One of the most commonly touted hypotheses, and certainly the oldest, has been the idea that they serve as camouflage. Caro tested this idea by placing plywood horses, draped in either wildebeest skin or zebra skin. “We would watch these models disappear at night and reappear in the morning with the idea of seeing whether the zebras are less or more easy to see” compared to the other models. The results were “loud and clear”: the Zebras were far more visible.
Caro acknowledged a fundamental flaw in this test in that they were making these observations through human eyes. “Humans can see in three colors whereas most carnivores, like lions and hyenas, can only see in two colors”. To confirm their results, they had to look through the eye of a lion. They did this by embarking on a modeling exercise with some colleagues from the University of Calgary. “Knowing what they knew about the size of the eye, and the numbers of rods and cones, we could try to work out whether these large carnivores could see stripes and what distance.” What they found was that the stripes would only be visible at very close distances, well within range to have already heard or smelled an individual zebra. This revelation made the camouflage idea, as Caro says, “really inconceivable”.
After 10 years of studying without a definitive explanation, you have to wonder what kind of toll that can have on a person. Caro describes it as an “interesting period of self-discovery.” He describes going out each summer “full of hope and then return to teaching in October rather depressed and having failed to make any headway.”

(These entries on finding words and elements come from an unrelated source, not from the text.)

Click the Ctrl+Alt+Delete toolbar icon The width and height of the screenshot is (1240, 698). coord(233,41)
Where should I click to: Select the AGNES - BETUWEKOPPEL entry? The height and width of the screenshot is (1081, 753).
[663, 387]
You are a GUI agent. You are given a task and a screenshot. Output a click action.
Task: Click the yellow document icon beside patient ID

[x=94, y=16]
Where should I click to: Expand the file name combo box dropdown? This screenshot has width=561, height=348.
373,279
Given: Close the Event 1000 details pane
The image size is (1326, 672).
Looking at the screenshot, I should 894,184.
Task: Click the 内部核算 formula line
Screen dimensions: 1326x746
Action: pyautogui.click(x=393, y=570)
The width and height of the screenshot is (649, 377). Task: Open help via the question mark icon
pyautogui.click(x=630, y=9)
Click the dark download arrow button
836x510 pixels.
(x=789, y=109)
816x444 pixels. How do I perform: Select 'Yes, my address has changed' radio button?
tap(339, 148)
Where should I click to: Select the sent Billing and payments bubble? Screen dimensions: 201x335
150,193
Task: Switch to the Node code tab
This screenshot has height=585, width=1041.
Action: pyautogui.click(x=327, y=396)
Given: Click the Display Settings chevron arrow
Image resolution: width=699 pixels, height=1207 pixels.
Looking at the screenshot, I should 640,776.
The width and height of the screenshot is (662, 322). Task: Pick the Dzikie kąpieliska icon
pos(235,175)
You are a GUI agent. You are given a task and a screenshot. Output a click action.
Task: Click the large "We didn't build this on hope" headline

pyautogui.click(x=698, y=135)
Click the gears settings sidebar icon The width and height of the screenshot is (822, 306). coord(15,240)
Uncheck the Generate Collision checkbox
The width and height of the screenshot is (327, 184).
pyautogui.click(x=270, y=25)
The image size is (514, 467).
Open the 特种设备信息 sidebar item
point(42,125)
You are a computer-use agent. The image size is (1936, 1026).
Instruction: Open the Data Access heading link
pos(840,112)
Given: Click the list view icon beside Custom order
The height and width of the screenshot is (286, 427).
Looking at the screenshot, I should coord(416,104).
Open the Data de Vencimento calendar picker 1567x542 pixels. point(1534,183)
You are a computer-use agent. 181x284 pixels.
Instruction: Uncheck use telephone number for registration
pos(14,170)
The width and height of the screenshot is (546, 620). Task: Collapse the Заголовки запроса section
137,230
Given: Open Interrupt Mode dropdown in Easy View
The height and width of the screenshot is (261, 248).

Previous research revealed that biting flies, including the tsetse fly, curiously avoid landing on striped surfaces for a still unknown reason. At this point, it became a matter of field confirmation. Once Caro had realized that the species of tsetse fly in the region was attracted to movement, he decided to test this by making himself the target. He had a series of suits made in the Tanzanian city of Dar es Salaam, some striped vertically, some horizontally. He then went on a series of long walks, counting the number of flies on himself at the end. “As it turned out, we didn’t get many results there” says Caro.
He needed something more ironclad, so Caro and his team developed a setup using hanging beach balls wrapped in either a wildebeest skin or a zebra skin. Lo and behold, the amount of flies trapped were significantly reduced when the ball was draped with a zebra skin.
All of the fieldwork aside, it was back at the UC Davis library, 100 yards away from Caro’s office, that he found the answer. As Caro explains “we capitalized on the fact that there’s variation in striping between different subspecies of zebras” which could be visualized by distribution maps. They were then able to overlay maps showing things such as woodland locations, known lion habitat, group sizes, etc. Caro was able to look at these maps “in a sort of multifactorial statistical analysis…and none of them are any good at explaining that variation except the abundance of biting flies.”
This sort of work is importance for two reasons, Caro explains, “one is that it’s important to try and carry out basic research to understand the natural world but in addition it’s important to try and encourage young people to ask finite questions about nature and to get more involved with nature.” Caro and his son have a currently untitled children’s book due out sometime this year which explores the truth about zebra stripes. He is looking forward to sharing “with people that the science is as important, if not more fascinating, than the fairy stories they are told by their parents” as children.